Usualmente la compasión ha sido tratada como una categoría religiosa. Poco interesante desde el punto de vista filosófico, Ferrater Mora le consagra una entrada liviana; el diccionario de Stanford, ni eso. Menos aún tiene apariencia de encajar bien con el léxico político; parece una categoría blanda, apta para la vida privada y las relaciones personales asimétricas. La vena de los promotores contemporáneos de la compasión parece confirmar esa adscripción: Juan Pablo II y Karen Armstrong, la escritora de temas religiosos. A ella le debemos que el término tenga más peso.
Armstrong se aleja un poco de la definición tradicional de compasión como la capacidad de ponerse en el lugar del otro. Por supuesto, rechaza el uso común de que compadecerse es sentir lástima por otra persona y, también, el de mantener la corrección cortés y el lenguaje delicado. Ella basa su concepto de compasión en la llamada regla de oro; aquella que formulada en términos positivos dice “trata a los demás como te gustaría que te trataran a ti” y en términos negativos dice “no trates a los demás como no quisieras que te trataran”. La señora Armstrong ha puesto sus energías en un proyecto ecuménico alrededor de la compasión, que busca el entendimiento entre religiones y culturas, y, la paz como una consecuencia.

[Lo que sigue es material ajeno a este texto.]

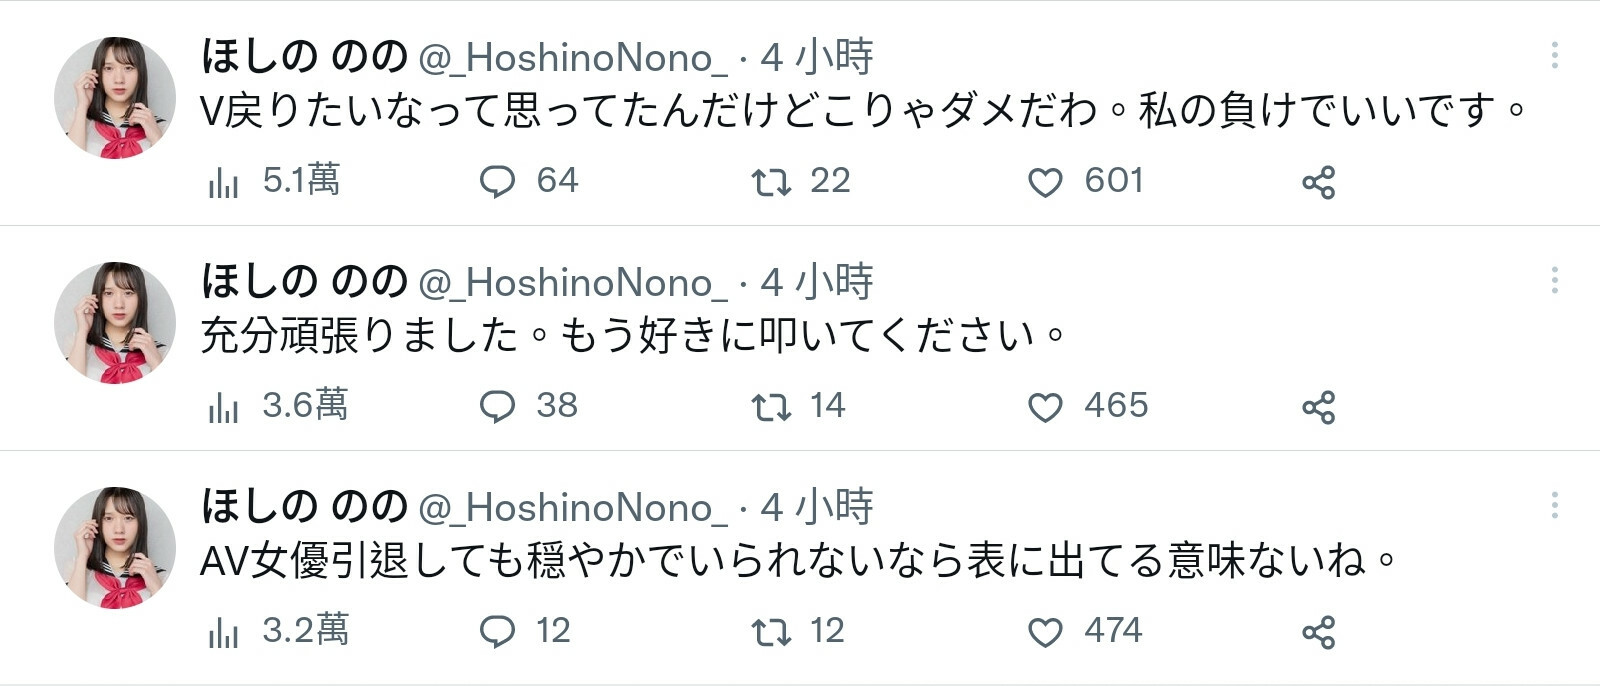The height and width of the screenshot is (686, 1600).
Task: Open more options menu on third tweet
Action: click(x=1554, y=505)
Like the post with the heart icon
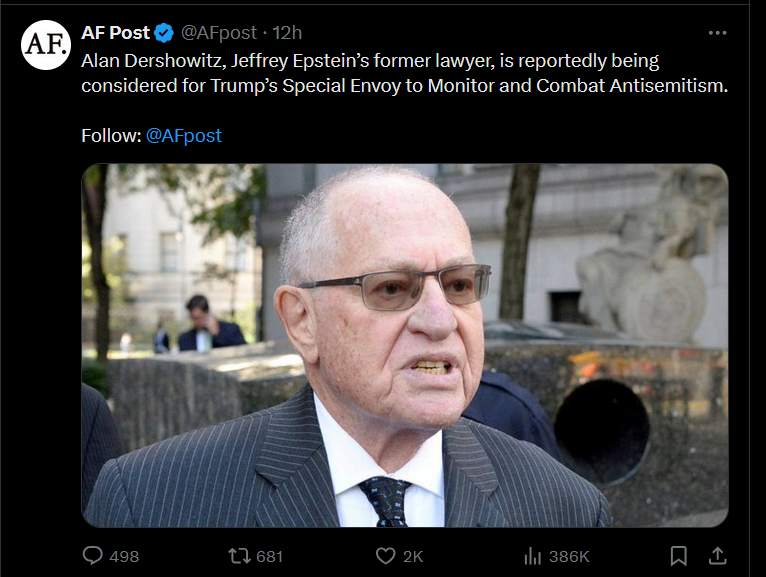 tap(385, 555)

Sin embargo, las referencias más antiguas que tenemos sobre la compasión son políticas. En la tradición judeocristiana, la regla de oro aparece en el Levítico (19:18) formulada como “amarás a tu prójimo como a ti mismo”. No se trata del amor comúnmente entendido sino de un compromiso particular de lealtad y apoyo. En Oriente, la regla de oro está asociada al nombre de Confucio (551-479 ac) y fue formulada como recomendación para los gobernantes.
Una definición más indirecta viene del rey Salomón (1 Reyes 3:9). Sucesor del gran David, el joven Salomón pide a Dios que le dé “un corazón comprensivo” (Rey James) o “un corazón con entendimiento” (Nueva Biblia Latinoamericana) o “un corazón dócil” (Reina Valera). En todos los casos, se busca una facultad para juzgar al pueblo y para distinguir entre el bien y el mal; Salomón no pidió una virtud personal sino pública. El marco mental del padre estricto ha hecho suponer que el buen gobernante es duro e inflexible. La sabiduría antigua lo entendía de modo opuesto.
Lo más interesante del giro salomónico es que conecta el entendimiento con el sentimiento, la razonabilidad y la afectividad. Indica un equilibrio requerido para el gobernante, autocontrol emocional, mesura en el lenguaje. Propugna por el conocimiento de las condiciones del prójimo, que son todos los gobernados. Como dijo Laotzi, antes de Confucio, convierte en una obligación del gobernante encarnar el espíritu del pueblo.
Armstrong dice que “la imaginación es crucial para la vida compasiva”, pero el aislamiento y el miedo la paralizan (Lederach).